**PROBLEM REQUIREMENTS:**
Can you repeat the lines below with every "screenshot" swapped for "capture" and nothing else changed?

**EXTRACTED INFORMATION:**

══════════

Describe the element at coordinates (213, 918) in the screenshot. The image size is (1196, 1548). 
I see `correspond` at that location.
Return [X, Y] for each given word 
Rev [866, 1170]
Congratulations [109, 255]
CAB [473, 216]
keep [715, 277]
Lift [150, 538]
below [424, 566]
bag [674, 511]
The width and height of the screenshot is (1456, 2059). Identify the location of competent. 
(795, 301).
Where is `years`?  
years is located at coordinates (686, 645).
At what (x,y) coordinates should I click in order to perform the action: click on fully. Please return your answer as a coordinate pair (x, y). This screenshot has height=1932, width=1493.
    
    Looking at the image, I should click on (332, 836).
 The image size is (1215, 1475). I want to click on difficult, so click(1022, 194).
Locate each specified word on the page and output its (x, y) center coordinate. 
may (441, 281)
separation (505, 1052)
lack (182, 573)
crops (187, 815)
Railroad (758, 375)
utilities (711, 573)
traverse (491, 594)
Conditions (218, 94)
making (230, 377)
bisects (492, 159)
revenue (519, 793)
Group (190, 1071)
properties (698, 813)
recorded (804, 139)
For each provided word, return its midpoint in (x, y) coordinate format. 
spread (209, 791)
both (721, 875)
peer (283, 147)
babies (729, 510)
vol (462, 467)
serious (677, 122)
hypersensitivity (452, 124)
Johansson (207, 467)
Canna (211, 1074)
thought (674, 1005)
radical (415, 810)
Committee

══════════

**EXERCISE ANSWER:**
Describe the element at coordinates (213, 918) in the capture. The image size is (1196, 1548). 
I see `correspond` at that location.
Return [X, Y] for each given word 
Rev [866, 1170]
Congratulations [109, 255]
CAB [473, 216]
keep [715, 277]
Lift [150, 538]
below [424, 566]
bag [674, 511]
The width and height of the capture is (1456, 2059). Identify the location of competent. 
(795, 301).
Where is `years`?  
years is located at coordinates (686, 645).
At what (x,y) coordinates should I click in order to perform the action: click on fully. Please return your answer as a coordinate pair (x, y). This capture has height=1932, width=1493.
    
    Looking at the image, I should click on (332, 836).
 The image size is (1215, 1475). I want to click on difficult, so click(1022, 194).
Locate each specified word on the page and output its (x, y) center coordinate. 
may (441, 281)
separation (505, 1052)
lack (182, 573)
crops (187, 815)
Railroad (758, 375)
utilities (711, 573)
traverse (491, 594)
Conditions (218, 94)
making (230, 377)
bisects (492, 159)
revenue (519, 793)
Group (190, 1071)
properties (698, 813)
recorded (804, 139)
For each provided word, return its midpoint in (x, y) coordinate format. 
spread (209, 791)
both (721, 875)
peer (283, 147)
babies (729, 510)
vol (462, 467)
serious (677, 122)
hypersensitivity (452, 124)
Johansson (207, 467)
Canna (211, 1074)
thought (674, 1005)
radical (415, 810)
Committee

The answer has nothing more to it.